Jackson Pollock, Portrait and a Dream, 1953 Facebook Twitter Pinterest
Jackson Pollock, Portrait and a Dream 1953. Courtesy of the Pollock-Krasner Foundation/Artists Rights Society (ARS), New York
Tate Liverpool’s show flies in the face of conventional wisdom, and looks set to be one of the most provocative and absorbing shows of the year. It centres on the so-called “black pour” paintings, made from 1951-3 using black enamel paint on unprimed canvas, which is often left bare. The enamel is iridescent and tar-like when it pools; sooty when it soaks directly into the linen fabric. These were Pollock’s attempts to move on from the expansive, multilayered drip paintings that had made him the most famous artist in the US, Jack the Dripper. His ascetic diet of black, bulked up with enigmatic biomorphic bits and pieces, seems to have been an attempt to counter claims that his “all-over” pictures were facile, flimsy, hedonistic and decorative. As early as 1948, Leigh Ashton, director of the V&A, had said that Pollock’s Cathedral (exhibited here as a contextual piece) “would make a most enchanting printed silk”, and in March 1951, American Vogue staged a photoshoot with a model in silk evening gown before Lavender Mist. Pollock wrote to a friend three months later: “I’ve had a period of drawing on canvas in black – with some of my early images coming thru – think the non-objectivists will find them disturbing – and the kids who think it’s simple to splash a Pollock out.” No one would want to buy a “black pour” fabric, or use one as a backdrop for a selfie, though as Aubrey Beardsley demonstrated with his ink drawings, black lines can be very sexy.

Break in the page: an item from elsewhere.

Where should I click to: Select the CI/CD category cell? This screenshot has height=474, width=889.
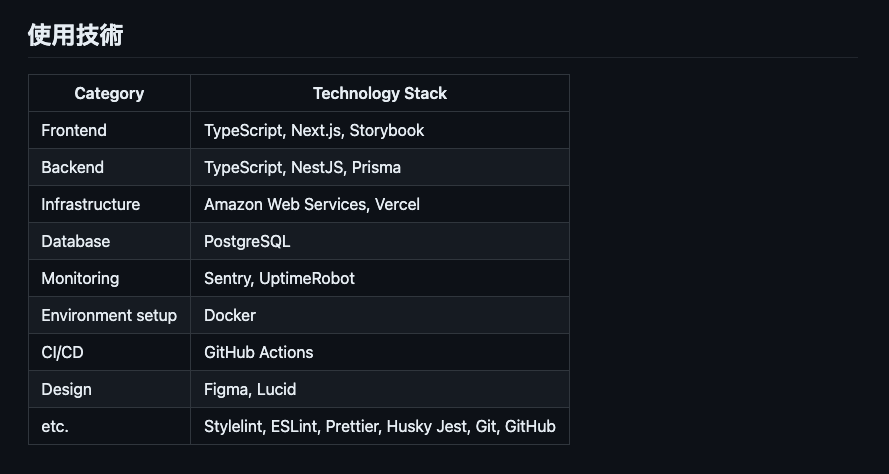click(x=109, y=352)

A number of New York artists – including the abstract expressionist Willem de Kooning – had recently tried painting in a restricted palette of black and white, but Pollock’s black pours are especially distinctive because of their drily rebarbative, block-like structures. They don’t feel as if they have been effortlessly “splashed out” (code for “ecstatically ejaculated”) so much as strenuously carved and kneaded. Rather than being “all-over”, with the potential for limitless lateral spread, they often have a tight internal frame that seems to compress the contents. This is most apparent in Untitled (Black and White Polyptych) (1951), which comprises four discrete components of blockish shape lined up horizontally. Each section was turned into individual screenprints that stop well short of the edges of the paper.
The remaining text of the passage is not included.